Still, “no regulator” does not mean “no policy.” It means the policy will likely be distributed across other mechanisms. One of the most important mechanisms is procurement and contracting. Governments can influence behavior by requiring vendors to meet certain standards. If the federal government buys AI systems—whether for cybersecurity, public services, or internal operations—it can demand documentation, testing results, and safeguards. This can function as a de facto regulatory regime without creating a new agency. Companies that want access to government contracts may adopt compliance practices that exceed what they would otherwise do.
Another mechanism is enforcement of existing laws. Regulators can pursue cases involving deceptive practices, privacy violations, discrimination, or unsafe products. While this is not the same as proactive risk management, it can still change corporate incentives. If enforcement becomes more frequent and more targeted at AI-specific harms, companies may treat compliance as a necessity rather than a courtesy.
A third mechanism is standard-setting by industry and civil society. Even without a federal regulator, the US can develop norms through technical standards, auditing practices, and certification schemes. These can be influential, especially when they become embedded in procurement requirements or insurance underwriting. The downside is that standards can vary in quality and may be captured by industry interests unless there is meaningful participation from independent experts and affected communities.
Krishnan’s comments also raise a subtler question: what does “AI regulator” mean in the first place? In public discourse, it often refers to a single agency with broad authority. But there are intermediate models—such as a commission, a council with enforcement powers, or a regulator housed within an existing department. The political resistance might be directed not only at the concept of regulation but at the creation of a new institution. If so, the administration could still support some form of oversight structure that does not look like a traditional regulator.

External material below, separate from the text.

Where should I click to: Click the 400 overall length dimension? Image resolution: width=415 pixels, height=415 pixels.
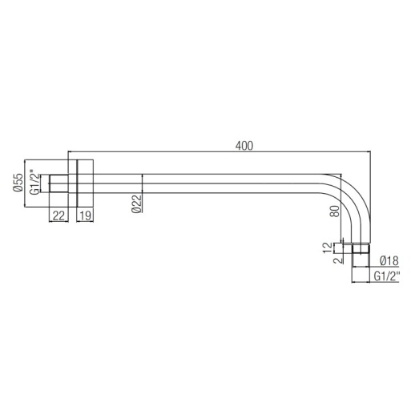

However, Krishnan’s wording suggests a more categorical opposition. If the president “will never” back a regulator, then even intermediate models may face resistance. That would leave the US with a governance approach that is more incremental and less centralized.
For companies building AI systems, the practical impact is straightforward: planning for a future where a single federal regulator sets comprehensive rules may be less realistic. Instead, they may need to prepare for a patchwork of requirements—some coming from enforcement actions, some from sector regulators, some from state-level initiatives, and some from international compliance demands. That can increase compliance costs and uncertainty, but it also encourages companies to build robust internal governance systems that can adapt to different expectations.
For consumers and workers, the implications are more complex. Centralized regulation can provide clearer protections and more predictable enforcement. Without it, protections may depend on the ability of existing institutions to keep pace with AI-driven harms. That can be challenging when AI systems evolve quickly and when harms are difficult to attribute. For example, if an AI system produces biased outcomes, determining responsibility may require technical audits and data access that are not always available. If a generative model is used to create convincing scams, proving causation and identifying the responsible party can be difficult. In such cases, a regulator with specialized expertise could help. Without one, the burden may fall on litigation, complaints, and enforcement agencies that may not have the same technical capacity.